3. Put the sugar and the butter in the bowl of an electric mixer and, working with the paddle or whisk attachment, or with a hand mixer, beat at medium speed for a full 3 minutes, until the butter and sugar are very light. Beat in the extract, then add one third of the flour mixture, still beating on medium speed. Beat in half of the milk-egg mixture, then beat in half of the remaining dry ingredients until incorporated. Add the rest of the milk and eggs, beating until the batter is homogeneous, then add the last of the dry ingredients.
4. Finally, give the batter a good 2-minute beating to ensure that it is thoroughly mixed and well aerated.

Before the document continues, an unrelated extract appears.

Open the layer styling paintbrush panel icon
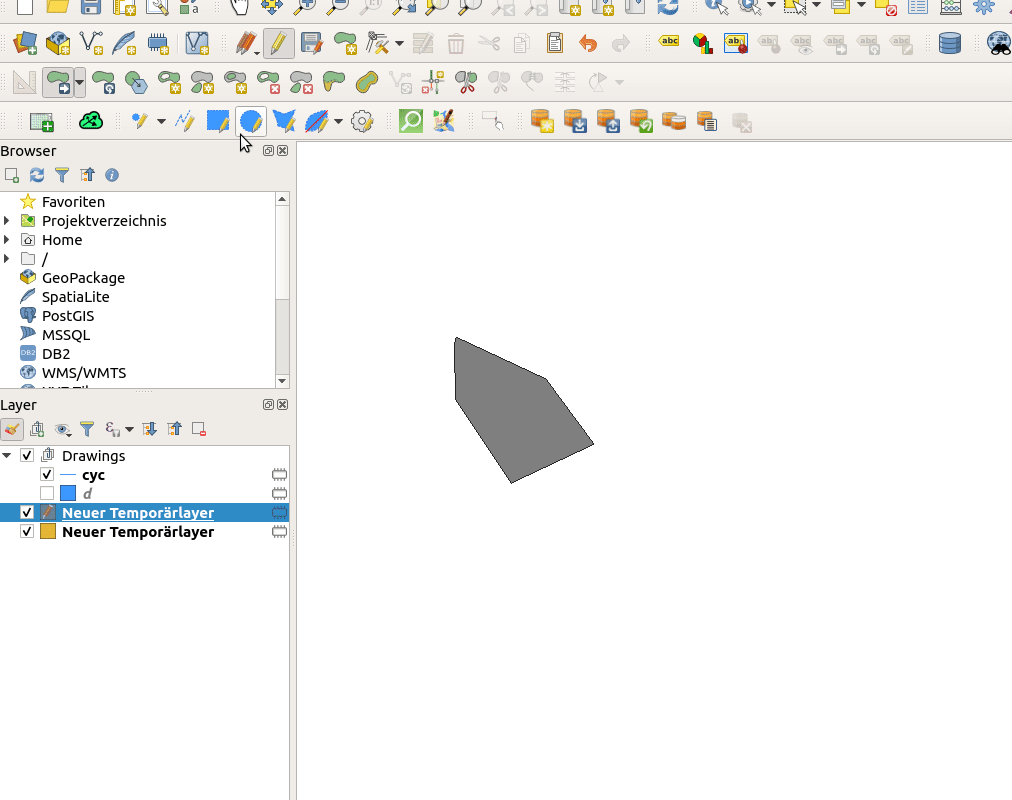This screenshot has height=800, width=1012. click(12, 429)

Divide the batter between the two pans and smooth the tops with a rubber spatula.
5. Bake for 30 to 35 minutes, or until the cakes are well risen and springy to the tough – a thin knife inserted into the centers should come out clean. Transfer the cakes to cooling racks and cool for about 5 minutes, then run a knife around the sides of the cakes, unmold them and peel off the paper liners. Invert and cool to room temperature.


For the filling:
2 large apples, grated
1/2 teaspoon cinnamon
1/2 cup dark brown sugar
Juice of 1 lemon

Combine all the ingredients in a saucepan over medium-low heat. Cook, stirring often, until the apples are very tender and the liquid is mostly reduced.


For the frosting:
1-1/2 cups packed dark brown sugar
1/3 cup heavy cream
5 T butter, cut into 10 pieces
3/4 tsp kosher salt

Note: Do not make the frosting until the cake is assembled and ready to frost, as it must be used immediately.
1. Combine all frosting ingredients in a saucepan. Place over medium heat and cook, whisking often, until the butter is melted and the ingredients are combined. Continue to cook, whisking frequently, until the mixture reaches a full boil that cannot be stirred down. Boil 1-2 minutes, whisking vigorously. (This will take quite a while, especially in a small pan - just be patient and keep whisking! For faster results, use a wider saucepan.)
2. Remove from heat, and beat the frosting with an electric mixer for 6-8 minutes, until lightened in color and thickened to a spreading consistency. The frosting should be completely cool at this point. Frost the cake immediately, before the frosting forms a crust.

To assemble:
Place one cake on serving tray. Spread the cooled apple mixture over the cake in an even layer. Top with the remaining cake layer. Spread the frosting over the cake quickly, as a crust will form as it cools.